___ Raw records ___

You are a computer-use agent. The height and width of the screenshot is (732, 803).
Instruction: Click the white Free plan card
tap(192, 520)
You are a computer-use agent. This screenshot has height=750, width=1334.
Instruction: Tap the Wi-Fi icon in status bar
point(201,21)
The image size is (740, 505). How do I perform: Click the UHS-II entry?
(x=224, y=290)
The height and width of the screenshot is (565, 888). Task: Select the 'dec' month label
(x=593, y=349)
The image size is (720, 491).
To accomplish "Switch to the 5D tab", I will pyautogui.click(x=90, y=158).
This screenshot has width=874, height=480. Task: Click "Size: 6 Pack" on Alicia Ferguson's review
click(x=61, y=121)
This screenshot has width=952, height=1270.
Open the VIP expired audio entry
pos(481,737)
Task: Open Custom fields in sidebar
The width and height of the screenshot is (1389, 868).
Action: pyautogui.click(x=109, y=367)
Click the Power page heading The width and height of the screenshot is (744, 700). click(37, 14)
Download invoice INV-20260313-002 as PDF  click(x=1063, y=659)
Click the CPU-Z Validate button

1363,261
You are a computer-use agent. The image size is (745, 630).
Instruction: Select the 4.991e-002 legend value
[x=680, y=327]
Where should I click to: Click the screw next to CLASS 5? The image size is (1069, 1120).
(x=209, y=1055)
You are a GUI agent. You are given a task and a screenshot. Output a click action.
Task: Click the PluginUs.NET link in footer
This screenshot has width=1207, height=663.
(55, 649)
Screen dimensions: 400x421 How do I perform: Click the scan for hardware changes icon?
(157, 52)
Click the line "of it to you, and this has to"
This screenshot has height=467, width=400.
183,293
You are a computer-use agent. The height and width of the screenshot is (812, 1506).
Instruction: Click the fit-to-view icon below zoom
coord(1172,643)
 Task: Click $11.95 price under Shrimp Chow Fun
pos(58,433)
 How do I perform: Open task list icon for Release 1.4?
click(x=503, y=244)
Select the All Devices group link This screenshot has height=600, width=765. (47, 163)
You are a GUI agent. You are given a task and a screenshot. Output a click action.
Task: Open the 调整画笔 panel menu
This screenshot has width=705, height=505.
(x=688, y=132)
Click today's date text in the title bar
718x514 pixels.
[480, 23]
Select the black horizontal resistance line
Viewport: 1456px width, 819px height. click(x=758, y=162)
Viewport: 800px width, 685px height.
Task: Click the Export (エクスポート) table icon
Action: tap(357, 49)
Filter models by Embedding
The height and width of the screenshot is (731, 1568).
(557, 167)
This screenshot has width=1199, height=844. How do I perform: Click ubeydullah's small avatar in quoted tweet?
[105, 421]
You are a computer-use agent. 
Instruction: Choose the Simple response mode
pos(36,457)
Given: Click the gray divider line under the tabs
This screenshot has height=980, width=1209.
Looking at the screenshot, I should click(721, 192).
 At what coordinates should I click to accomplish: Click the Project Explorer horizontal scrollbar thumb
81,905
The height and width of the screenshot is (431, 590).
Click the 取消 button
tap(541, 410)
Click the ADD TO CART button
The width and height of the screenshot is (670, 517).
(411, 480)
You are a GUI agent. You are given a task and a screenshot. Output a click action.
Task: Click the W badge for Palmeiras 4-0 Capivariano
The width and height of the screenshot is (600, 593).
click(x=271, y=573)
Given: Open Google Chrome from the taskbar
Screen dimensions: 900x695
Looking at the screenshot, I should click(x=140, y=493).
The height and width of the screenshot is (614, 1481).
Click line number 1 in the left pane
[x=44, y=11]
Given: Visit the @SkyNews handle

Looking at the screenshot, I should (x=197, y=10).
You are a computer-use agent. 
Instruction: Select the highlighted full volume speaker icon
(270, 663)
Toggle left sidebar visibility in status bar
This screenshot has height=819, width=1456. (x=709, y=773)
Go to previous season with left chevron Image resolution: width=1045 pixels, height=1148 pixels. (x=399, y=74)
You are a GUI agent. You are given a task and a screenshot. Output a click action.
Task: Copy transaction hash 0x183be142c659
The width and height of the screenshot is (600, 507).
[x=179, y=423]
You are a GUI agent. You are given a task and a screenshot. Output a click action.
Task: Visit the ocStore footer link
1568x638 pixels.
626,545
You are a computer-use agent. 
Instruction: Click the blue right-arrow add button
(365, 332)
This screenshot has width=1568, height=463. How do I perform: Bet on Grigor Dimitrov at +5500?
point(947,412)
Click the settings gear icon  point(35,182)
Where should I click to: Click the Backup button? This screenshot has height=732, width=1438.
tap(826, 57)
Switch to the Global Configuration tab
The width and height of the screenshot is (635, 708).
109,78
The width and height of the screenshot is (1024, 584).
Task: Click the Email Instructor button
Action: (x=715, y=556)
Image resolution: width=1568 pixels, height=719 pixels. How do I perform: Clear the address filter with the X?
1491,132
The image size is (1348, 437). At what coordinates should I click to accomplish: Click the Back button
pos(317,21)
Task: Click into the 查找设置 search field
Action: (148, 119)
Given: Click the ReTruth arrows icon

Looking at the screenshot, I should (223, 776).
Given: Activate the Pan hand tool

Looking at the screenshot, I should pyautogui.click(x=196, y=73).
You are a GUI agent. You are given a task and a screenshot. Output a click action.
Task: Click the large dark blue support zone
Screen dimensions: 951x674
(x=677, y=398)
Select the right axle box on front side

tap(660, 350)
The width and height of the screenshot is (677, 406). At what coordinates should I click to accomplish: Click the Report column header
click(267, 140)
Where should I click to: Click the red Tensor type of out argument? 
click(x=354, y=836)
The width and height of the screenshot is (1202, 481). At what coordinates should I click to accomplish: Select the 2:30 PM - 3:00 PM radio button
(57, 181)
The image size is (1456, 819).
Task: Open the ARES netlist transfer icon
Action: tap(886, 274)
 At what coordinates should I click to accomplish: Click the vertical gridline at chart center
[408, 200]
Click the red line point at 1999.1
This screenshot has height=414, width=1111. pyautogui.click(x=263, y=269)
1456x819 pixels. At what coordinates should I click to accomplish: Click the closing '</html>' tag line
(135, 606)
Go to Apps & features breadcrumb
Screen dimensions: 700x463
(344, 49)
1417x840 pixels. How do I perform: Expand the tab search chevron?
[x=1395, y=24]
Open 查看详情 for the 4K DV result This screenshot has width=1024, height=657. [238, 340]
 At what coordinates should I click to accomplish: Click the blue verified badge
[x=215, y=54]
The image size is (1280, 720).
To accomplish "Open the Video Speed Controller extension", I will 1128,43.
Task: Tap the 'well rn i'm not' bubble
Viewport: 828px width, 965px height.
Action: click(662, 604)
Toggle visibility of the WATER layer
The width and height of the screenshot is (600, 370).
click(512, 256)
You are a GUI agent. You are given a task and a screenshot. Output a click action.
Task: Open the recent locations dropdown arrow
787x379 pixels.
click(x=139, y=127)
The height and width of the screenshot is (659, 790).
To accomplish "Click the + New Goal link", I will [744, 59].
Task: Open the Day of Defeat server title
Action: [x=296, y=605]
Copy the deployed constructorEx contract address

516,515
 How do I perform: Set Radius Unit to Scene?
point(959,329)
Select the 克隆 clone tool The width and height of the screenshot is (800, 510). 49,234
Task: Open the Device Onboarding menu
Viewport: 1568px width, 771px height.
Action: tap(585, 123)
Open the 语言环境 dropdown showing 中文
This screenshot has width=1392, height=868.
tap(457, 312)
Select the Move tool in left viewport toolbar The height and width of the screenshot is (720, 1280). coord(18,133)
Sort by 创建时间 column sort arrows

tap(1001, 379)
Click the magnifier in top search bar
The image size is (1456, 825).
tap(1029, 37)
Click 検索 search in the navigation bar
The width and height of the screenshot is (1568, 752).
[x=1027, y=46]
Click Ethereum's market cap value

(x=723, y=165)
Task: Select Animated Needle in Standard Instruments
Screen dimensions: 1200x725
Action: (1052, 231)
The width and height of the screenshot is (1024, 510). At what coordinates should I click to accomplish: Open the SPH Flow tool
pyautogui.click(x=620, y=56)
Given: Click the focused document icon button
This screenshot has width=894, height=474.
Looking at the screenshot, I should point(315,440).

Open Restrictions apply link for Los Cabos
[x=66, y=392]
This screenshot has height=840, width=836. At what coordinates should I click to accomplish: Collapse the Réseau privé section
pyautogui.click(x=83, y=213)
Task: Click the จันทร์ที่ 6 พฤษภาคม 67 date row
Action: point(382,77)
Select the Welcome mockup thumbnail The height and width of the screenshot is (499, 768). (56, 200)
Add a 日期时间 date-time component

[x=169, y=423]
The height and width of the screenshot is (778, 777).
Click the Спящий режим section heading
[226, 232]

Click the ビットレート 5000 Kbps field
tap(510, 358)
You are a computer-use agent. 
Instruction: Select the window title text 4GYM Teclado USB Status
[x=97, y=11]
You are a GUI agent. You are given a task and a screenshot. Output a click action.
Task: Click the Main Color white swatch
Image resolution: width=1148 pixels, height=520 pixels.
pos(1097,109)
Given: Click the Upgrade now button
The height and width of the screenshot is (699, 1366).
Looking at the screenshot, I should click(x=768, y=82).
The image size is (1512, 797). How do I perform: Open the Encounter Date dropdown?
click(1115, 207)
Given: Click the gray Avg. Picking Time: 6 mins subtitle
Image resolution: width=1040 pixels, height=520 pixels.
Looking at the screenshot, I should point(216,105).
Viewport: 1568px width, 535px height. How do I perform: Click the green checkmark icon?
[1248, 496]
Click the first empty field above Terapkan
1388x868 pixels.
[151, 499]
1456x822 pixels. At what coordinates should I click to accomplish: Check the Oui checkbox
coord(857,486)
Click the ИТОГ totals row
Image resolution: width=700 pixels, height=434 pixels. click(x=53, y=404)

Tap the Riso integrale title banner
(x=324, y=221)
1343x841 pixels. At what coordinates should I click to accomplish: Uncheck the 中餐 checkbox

___

* **Task brief**
Copy out the data word for word, starting at the first line and ending after the line that contains "(x=688, y=132)".

* **Exercise result**
You are a computer-use agent. The height and width of the screenshot is (732, 803).
Instruction: Click the white Free plan card
tap(192, 520)
You are a computer-use agent. This screenshot has height=750, width=1334.
Instruction: Tap the Wi-Fi icon in status bar
point(201,21)
The image size is (740, 505). How do I perform: Click the UHS-II entry?
(x=224, y=290)
The height and width of the screenshot is (565, 888). Task: Select the 'dec' month label
(x=593, y=349)
The image size is (720, 491).
To accomplish "Switch to the 5D tab", I will pyautogui.click(x=90, y=158).
This screenshot has width=874, height=480. Task: Click "Size: 6 Pack" on Alicia Ferguson's review
click(x=61, y=121)
This screenshot has width=952, height=1270.
Open the VIP expired audio entry
pos(481,737)
Task: Open Custom fields in sidebar
The width and height of the screenshot is (1389, 868).
Action: pyautogui.click(x=109, y=367)
Click the Power page heading The width and height of the screenshot is (744, 700). click(37, 14)
Download invoice INV-20260313-002 as PDF  click(x=1063, y=659)
Click the CPU-Z Validate button

1363,261
You are a computer-use agent. The image size is (745, 630).
Instruction: Select the 4.991e-002 legend value
[x=680, y=327]
Where should I click to: Click the screw next to CLASS 5? The image size is (1069, 1120).
(x=209, y=1055)
You are a GUI agent. You are given a task and a screenshot. Output a click action.
Task: Click the PluginUs.NET link in footer
This screenshot has width=1207, height=663.
(55, 649)
Screen dimensions: 400x421 How do I perform: Click the scan for hardware changes icon?
(157, 52)
Click the line "of it to you, and this has to"
This screenshot has height=467, width=400.
183,293
You are a computer-use agent. The height and width of the screenshot is (812, 1506).
Instruction: Click the fit-to-view icon below zoom
coord(1172,643)
 Task: Click $11.95 price under Shrimp Chow Fun
pos(58,433)
 How do I perform: Open task list icon for Release 1.4?
click(x=503, y=244)
Select the All Devices group link This screenshot has height=600, width=765. (47, 163)
You are a GUI agent. You are given a task and a screenshot. Output a click action.
Task: Open the 调整画笔 panel menu
This screenshot has width=705, height=505.
(x=688, y=132)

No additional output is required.